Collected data
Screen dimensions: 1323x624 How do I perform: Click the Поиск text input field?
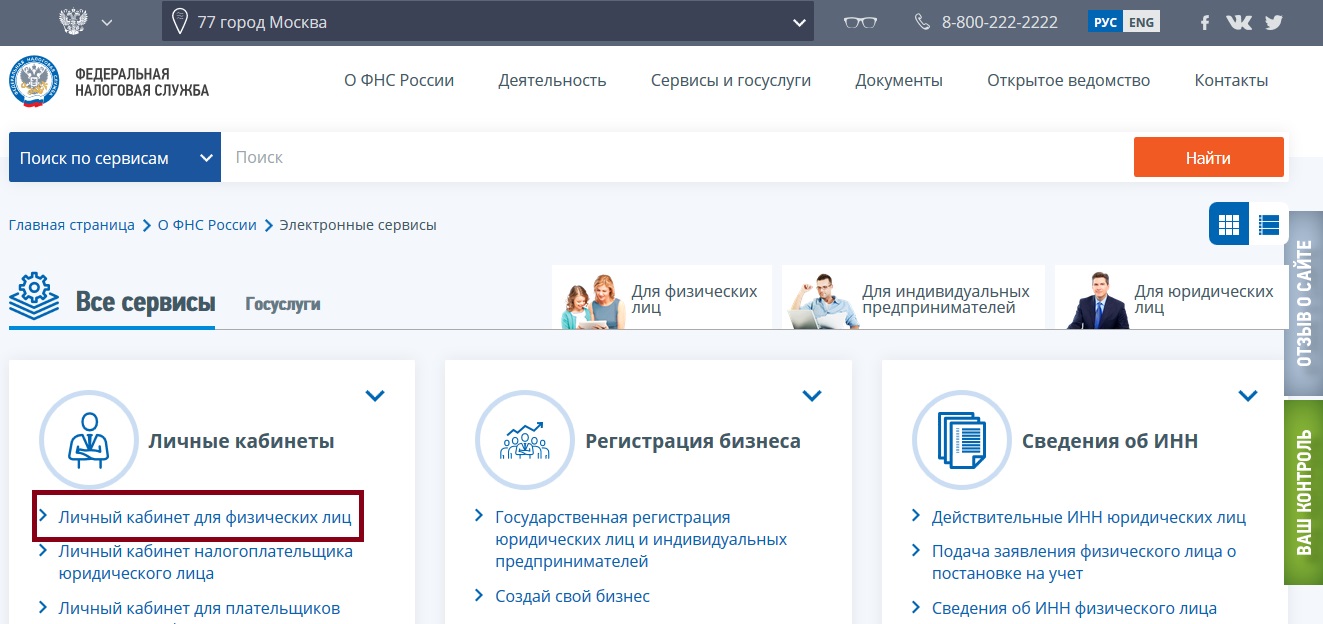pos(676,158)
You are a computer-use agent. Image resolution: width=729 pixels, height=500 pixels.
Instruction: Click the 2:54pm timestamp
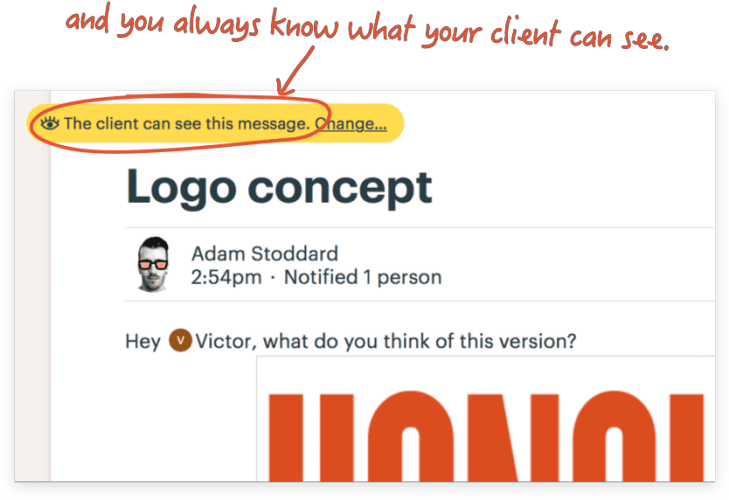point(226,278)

EXERCISE OBJECTIVE
Each line from the one with "You are a computer-use" to the final line of the data above is to be printed exactly; no picture should appear in the copy.

SOLUTION BELOW
You are a computer-use agent. Image resolution: width=729 pixels, height=500 pixels.
Instruction: Click the 2:54pm timestamp
point(226,278)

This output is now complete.